── Given passage ──
The rise of hydrogen
The rise of hydrogen
Australia’s first large-scale hybrid energy storage system – using lithium batteries and hydrogen fuel cells – will be installed at a $200m solar farm to be built in south-east Queensland by Risen Energy Group and Providence Asset Group.
UNSW Professor Dong and his team who are involved in developing the system, together with researchers from UTS and Providence Asset Group is working on a solution using artificial intelligence to manage and smooth out the intermittency of renewable energy, balance out supply and demand, and allow the storage and use of excess renewable energy where and when needed.
UNSW Scientia Professor Professor Rose Amal said that hydrogen’s time had come and that it could contribute $1.7 billion annually to the Australian economy by 2030, driven domestically and by demand for sustainable green hydrogen in Japan, South Korea, China and Europe.
Australia is well placed to take the lead on hydrogen technologies, she says.
“Australia has plenty of sunshine and we lead the world in solar technology. The use of hydrogen technology to store renewable energy at this solar farm is just one opportunity for Australia in the global hydrogen market.”
She added Australia was well positioned to lead the world in hydrogen generation and transport and that UNSW researchers, along with industry partners and other universities, were working to highlight the magnitude of the opportunity to capitalise on Australia’s strengths and not miss out on a lucrative opportunity for the country.
UNSW Professor Nicholas Fisk commented that UNSW Sydney was already a world leader in renewable energy research, but that the challenge to efficiently, stably and affordably generate, store and distribute sustainable electric power could not be achieved without significant investment and the contributions of partner organisations which include Providence Asset Group, Powerlink Queensland, CSIRO, H2Store Pt Ltd, University of Technology Sydney, Risen Solar Technology, and Sungrow Power.
In related moves, UNSW is pursuing new partnerships to realise the potential of smart cities and hybrid energy storage systems to power them.
───
── Supplied entries ──
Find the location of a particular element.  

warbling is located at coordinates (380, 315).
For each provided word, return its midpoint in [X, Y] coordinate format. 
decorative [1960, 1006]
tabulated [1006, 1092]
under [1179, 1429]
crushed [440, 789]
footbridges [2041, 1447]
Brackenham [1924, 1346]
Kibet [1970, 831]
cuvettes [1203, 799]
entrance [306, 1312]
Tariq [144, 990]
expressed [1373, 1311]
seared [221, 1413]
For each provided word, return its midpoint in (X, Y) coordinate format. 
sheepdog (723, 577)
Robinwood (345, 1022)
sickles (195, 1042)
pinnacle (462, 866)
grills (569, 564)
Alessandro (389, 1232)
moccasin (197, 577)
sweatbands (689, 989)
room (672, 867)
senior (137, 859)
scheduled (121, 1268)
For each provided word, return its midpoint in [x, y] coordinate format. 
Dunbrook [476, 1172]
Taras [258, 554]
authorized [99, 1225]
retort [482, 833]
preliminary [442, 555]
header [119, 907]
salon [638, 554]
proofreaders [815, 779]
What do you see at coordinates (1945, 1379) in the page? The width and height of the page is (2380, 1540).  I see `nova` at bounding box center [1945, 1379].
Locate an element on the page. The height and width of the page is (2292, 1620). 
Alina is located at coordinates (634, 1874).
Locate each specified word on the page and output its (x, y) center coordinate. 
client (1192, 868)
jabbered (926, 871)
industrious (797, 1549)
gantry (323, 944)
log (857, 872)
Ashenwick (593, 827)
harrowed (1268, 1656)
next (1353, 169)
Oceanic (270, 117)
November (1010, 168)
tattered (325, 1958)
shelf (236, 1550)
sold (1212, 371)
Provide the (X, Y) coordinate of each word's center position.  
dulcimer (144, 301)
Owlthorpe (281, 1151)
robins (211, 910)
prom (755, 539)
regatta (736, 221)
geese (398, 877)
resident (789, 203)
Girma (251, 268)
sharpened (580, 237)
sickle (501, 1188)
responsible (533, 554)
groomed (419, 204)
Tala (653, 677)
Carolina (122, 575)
───
> Task set:
1 > Please list every partner organization that Professor Nicholas Fisk names in the hydrogen article.
2 > According to the hydrogen article, how much could hydrogen contribute to the Australian economy each year by 2030?

> Expected outputs:
1 > Providence Asset Group, Powerlink Queensland, CSIRO, H2Store Pt Ltd, University of Technology Sydney, Risen Solar Technology, Sungrow Power

2 > $1.7 billion annually.